While a previous study reported a higher CKD prevalence among relatives of patients on Haemodialysis (HD) in the southern region [18], we did not find a meaningful increase in prevalence in the southern region compared to other parts of the country. This could be due to the nature of the sample in the previous study, which comprised people at higher risk of CKD, and the smaller sample size relative to our study.

Finally, the present study found only minimal association of CKD with hypertension, BMI, and lipid profile parameters. Given the nature of laboratory evaluations, the accurate diagnosis of diseases like hypertension can be challenging; therefore, caution should be taken when assessing these results.
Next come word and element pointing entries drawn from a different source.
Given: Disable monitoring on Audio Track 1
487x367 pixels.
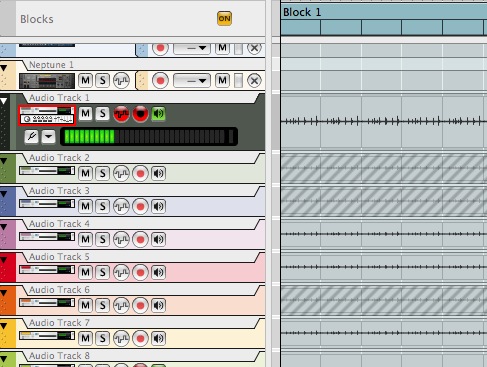Looking at the screenshot, I should 158,114.
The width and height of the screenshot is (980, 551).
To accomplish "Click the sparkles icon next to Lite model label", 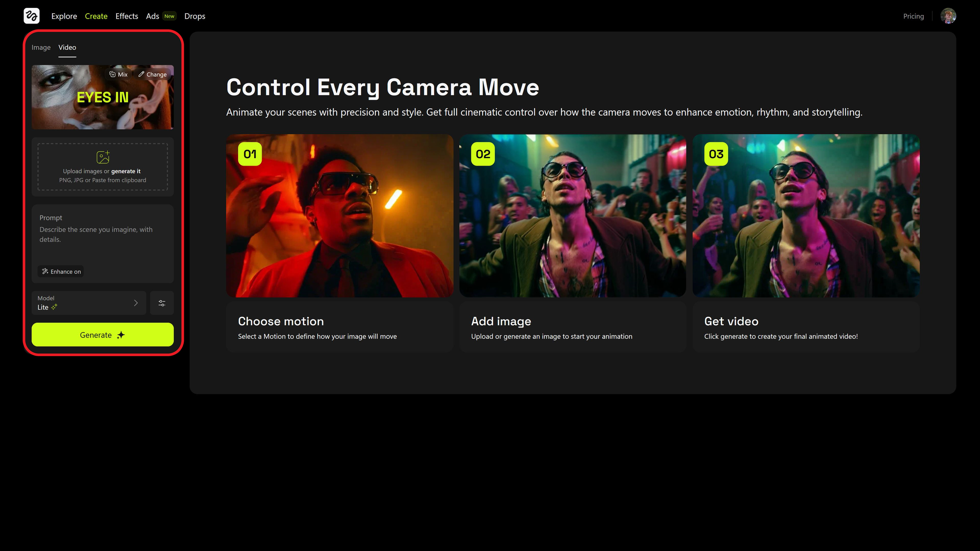I will 53,307.
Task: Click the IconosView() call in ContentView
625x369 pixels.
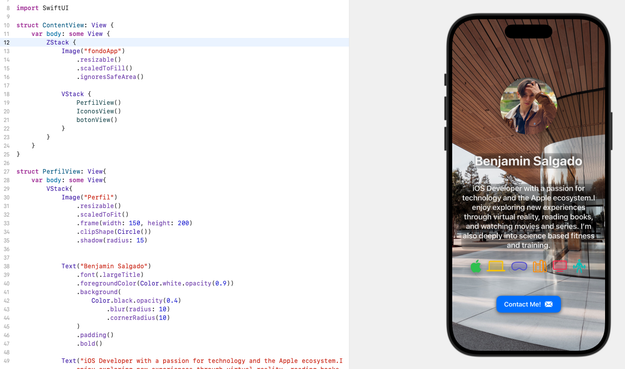Action: tap(99, 111)
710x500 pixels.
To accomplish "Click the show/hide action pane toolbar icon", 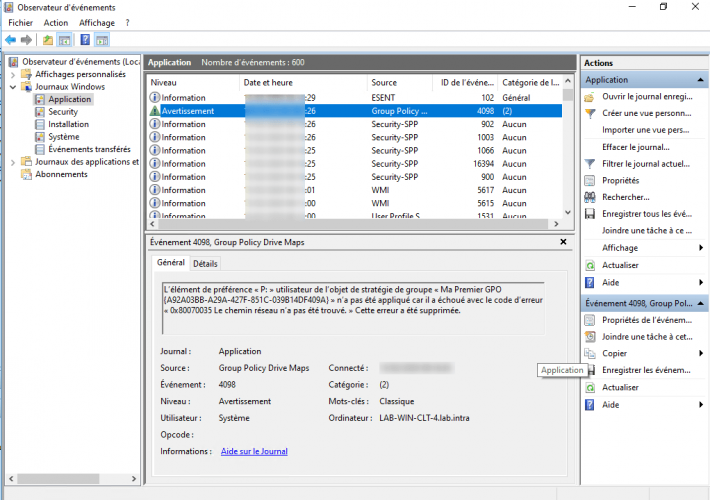I will (x=102, y=40).
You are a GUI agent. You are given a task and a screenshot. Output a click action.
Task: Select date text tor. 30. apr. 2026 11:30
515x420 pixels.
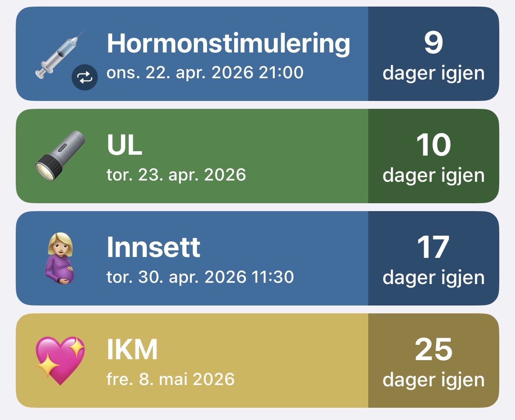coord(200,277)
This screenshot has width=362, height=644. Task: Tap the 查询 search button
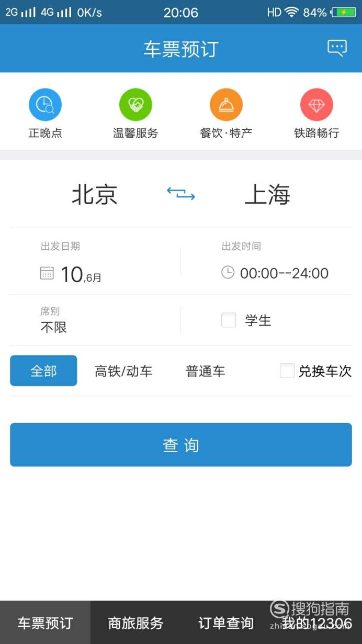pos(181,445)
This study on the prevalence of CKD in Saudi Arabia is not just a data collection but a significant contribution to healthcare delivery and maintenance. It unveils the geospatial pattern of CKD over time, a crucial piece of information for policymakers and the Saudi health system. Moreover, the study delves into various sociodemographic factors associated with CKD; targeted screening programs should be implemented for high-risk populations, particularly males and older adults. This understanding is the key to effectively implementing a surveillance system and screening programs to alleviate the burden of CKD in Saudi Arabia. One of the major strengths of our study is its comprehensive data collection process. We gathered data from across the country, covering various individuals. The data were collected nationwide from 42 branches of Alborg laboratories in 13 regions, indicating that the study's findings likely represent the entire Saudi Arabian population. Region-specific interventions are recommended, focusing on areas such as Makkah and Jazan, where CKD prevalence is notably higher. Primary prevention strategies should include public health campaigns promoting awareness about CKD risk factors, such as diabetes and hypertension, and encouraging routine health check-ups to detect CKD at earlier stages. Lastly, longitudinal data collection and registry systems should be enhanced to monitor CKD trends and evaluate the effectiveness of interventions, ensuring evidence-based policymaking and sustainable healthcare practices.
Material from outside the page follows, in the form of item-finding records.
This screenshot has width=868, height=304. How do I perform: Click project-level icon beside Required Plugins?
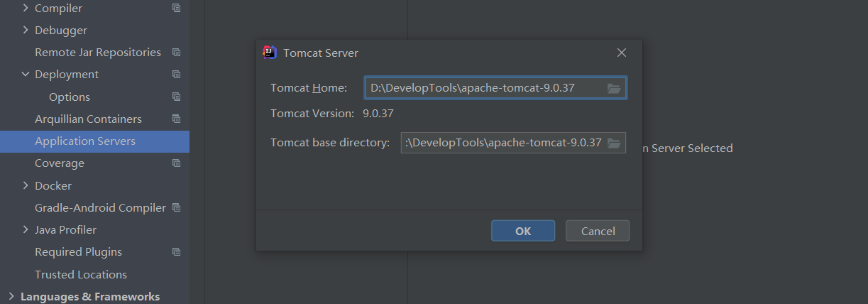(176, 252)
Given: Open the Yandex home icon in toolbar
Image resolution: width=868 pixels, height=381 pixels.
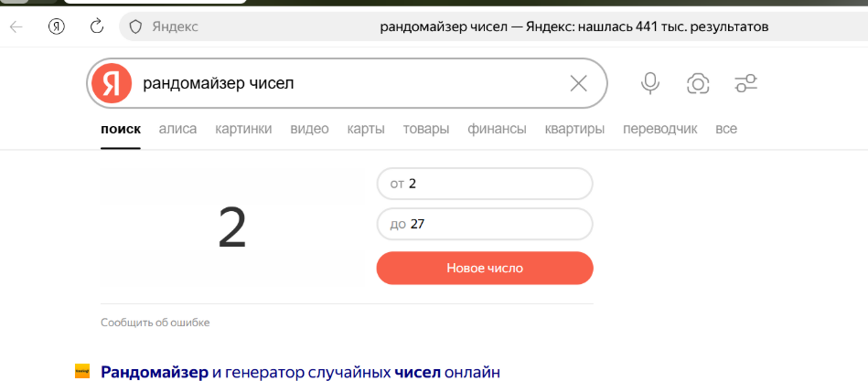Looking at the screenshot, I should click(57, 26).

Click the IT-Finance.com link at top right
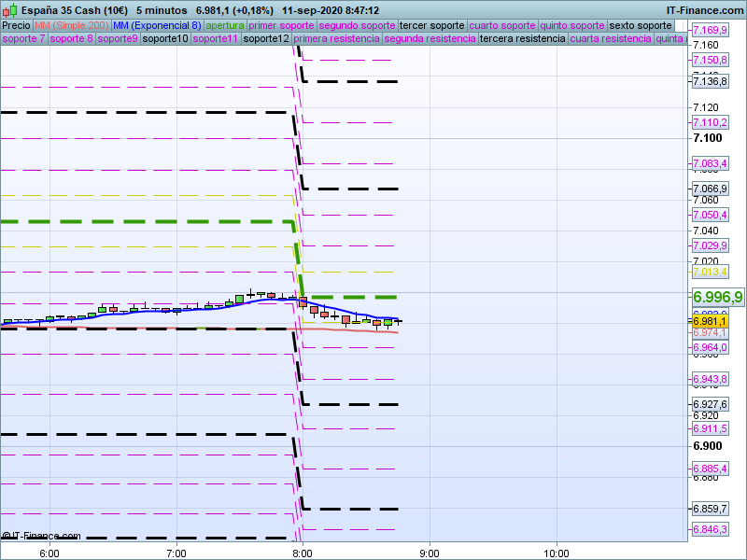(x=704, y=9)
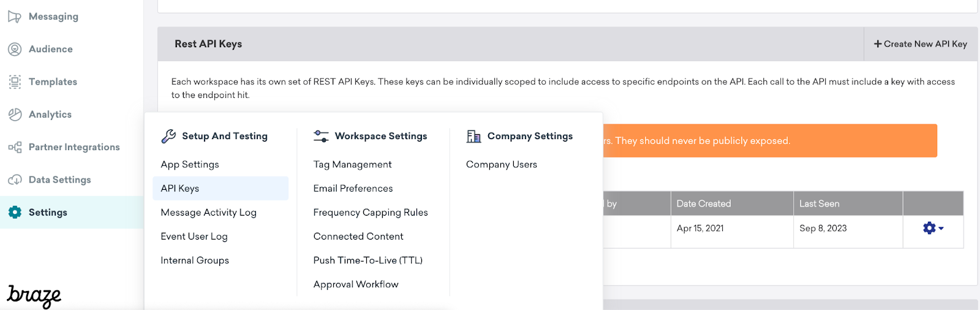
Task: Create a new API key
Action: click(921, 44)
Like any research, our study also has limitations. We acknowledge the potential for incomplete or inconsistent data collection and the possibility of missing data. We also note that the study did not evaluate certain factors, such as the cause, genetic predisposition, environmental toxins, and associated comorbid conditions and their duration. The definition of CKD in the study was limited to decreased eGFR without considering albuminuria status or structural damage. Moreover, we might have selection bias in our study, where we failed to include some participants’ data from certain areas in our study such as Northern border area and Aljouf during the entire recruitment period. Finally, the study's cross-sectional design restricts its ability to assess causality. These limitations are important to consider when interpreting the findings of our study.